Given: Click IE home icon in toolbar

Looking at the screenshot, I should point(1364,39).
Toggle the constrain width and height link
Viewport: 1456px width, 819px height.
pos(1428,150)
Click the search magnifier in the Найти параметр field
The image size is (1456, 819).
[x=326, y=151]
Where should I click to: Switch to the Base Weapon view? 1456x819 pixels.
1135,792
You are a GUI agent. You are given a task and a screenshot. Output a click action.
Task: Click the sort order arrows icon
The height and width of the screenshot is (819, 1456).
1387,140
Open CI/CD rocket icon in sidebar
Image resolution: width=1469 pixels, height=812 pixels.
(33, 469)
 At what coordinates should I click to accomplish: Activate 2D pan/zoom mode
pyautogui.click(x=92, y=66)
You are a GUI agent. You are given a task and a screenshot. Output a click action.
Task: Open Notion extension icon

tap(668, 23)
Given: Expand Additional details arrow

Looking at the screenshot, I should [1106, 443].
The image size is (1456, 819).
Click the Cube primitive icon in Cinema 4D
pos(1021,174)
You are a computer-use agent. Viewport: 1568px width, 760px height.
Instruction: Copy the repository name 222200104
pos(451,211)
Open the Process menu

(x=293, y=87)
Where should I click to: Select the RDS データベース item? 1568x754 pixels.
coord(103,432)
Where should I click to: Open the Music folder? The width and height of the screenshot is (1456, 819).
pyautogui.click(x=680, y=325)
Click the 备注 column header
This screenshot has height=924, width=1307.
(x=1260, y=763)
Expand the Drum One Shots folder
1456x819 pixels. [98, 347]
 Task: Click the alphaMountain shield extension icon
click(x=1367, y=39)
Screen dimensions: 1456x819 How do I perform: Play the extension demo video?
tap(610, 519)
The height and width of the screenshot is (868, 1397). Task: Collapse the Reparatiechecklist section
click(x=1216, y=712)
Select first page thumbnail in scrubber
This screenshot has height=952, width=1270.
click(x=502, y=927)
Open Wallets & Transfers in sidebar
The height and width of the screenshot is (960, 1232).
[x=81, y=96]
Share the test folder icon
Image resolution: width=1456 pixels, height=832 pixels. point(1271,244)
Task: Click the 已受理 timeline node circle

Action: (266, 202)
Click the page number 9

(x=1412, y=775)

# EXERCISE INSTRUCTIONS
All of the data above must be set down again exactly.

# SOLUTION TO THIS TASK
Given: Click IE home icon in toolbar

Looking at the screenshot, I should point(1364,39).
Toggle the constrain width and height link
Viewport: 1456px width, 819px height.
pos(1428,150)
Click the search magnifier in the Найти параметр field
The image size is (1456, 819).
[x=326, y=151]
Where should I click to: Switch to the Base Weapon view? 1456x819 pixels.
1135,792
You are a GUI agent. You are given a task and a screenshot. Output a click action.
Task: Click the sort order arrows icon
The height and width of the screenshot is (819, 1456).
1387,140
Open CI/CD rocket icon in sidebar
Image resolution: width=1469 pixels, height=812 pixels.
(33, 469)
 At what coordinates should I click to accomplish: Activate 2D pan/zoom mode
pyautogui.click(x=92, y=66)
You are a GUI agent. You are given a task and a screenshot. Output a click action.
Task: Open Notion extension icon

tap(668, 23)
Given: Expand Additional details arrow

Looking at the screenshot, I should [1106, 443].
The image size is (1456, 819).
Click the Cube primitive icon in Cinema 4D
pos(1021,174)
You are a computer-use agent. Viewport: 1568px width, 760px height.
Instruction: Copy the repository name 222200104
pos(451,211)
Open the Process menu

(x=293, y=87)
Where should I click to: Select the RDS データベース item? 1568x754 pixels.
coord(103,432)
Where should I click to: Open the Music folder? The width and height of the screenshot is (1456, 819).
pyautogui.click(x=680, y=325)
Click the 备注 column header
This screenshot has height=924, width=1307.
(x=1260, y=763)
Expand the Drum One Shots folder
1456x819 pixels. [98, 347]
 Task: Click the alphaMountain shield extension icon
click(x=1367, y=39)
Screen dimensions: 1456x819 How do I perform: Play the extension demo video?
tap(610, 519)
The height and width of the screenshot is (868, 1397). Task: Collapse the Reparatiechecklist section
click(x=1216, y=712)
Select first page thumbnail in scrubber
This screenshot has height=952, width=1270.
click(x=502, y=927)
Open Wallets & Transfers in sidebar
The height and width of the screenshot is (960, 1232).
[x=81, y=96]
Share the test folder icon
Image resolution: width=1456 pixels, height=832 pixels. point(1271,244)
Task: Click the 已受理 timeline node circle

Action: (266, 202)
Click the page number 9

(x=1412, y=775)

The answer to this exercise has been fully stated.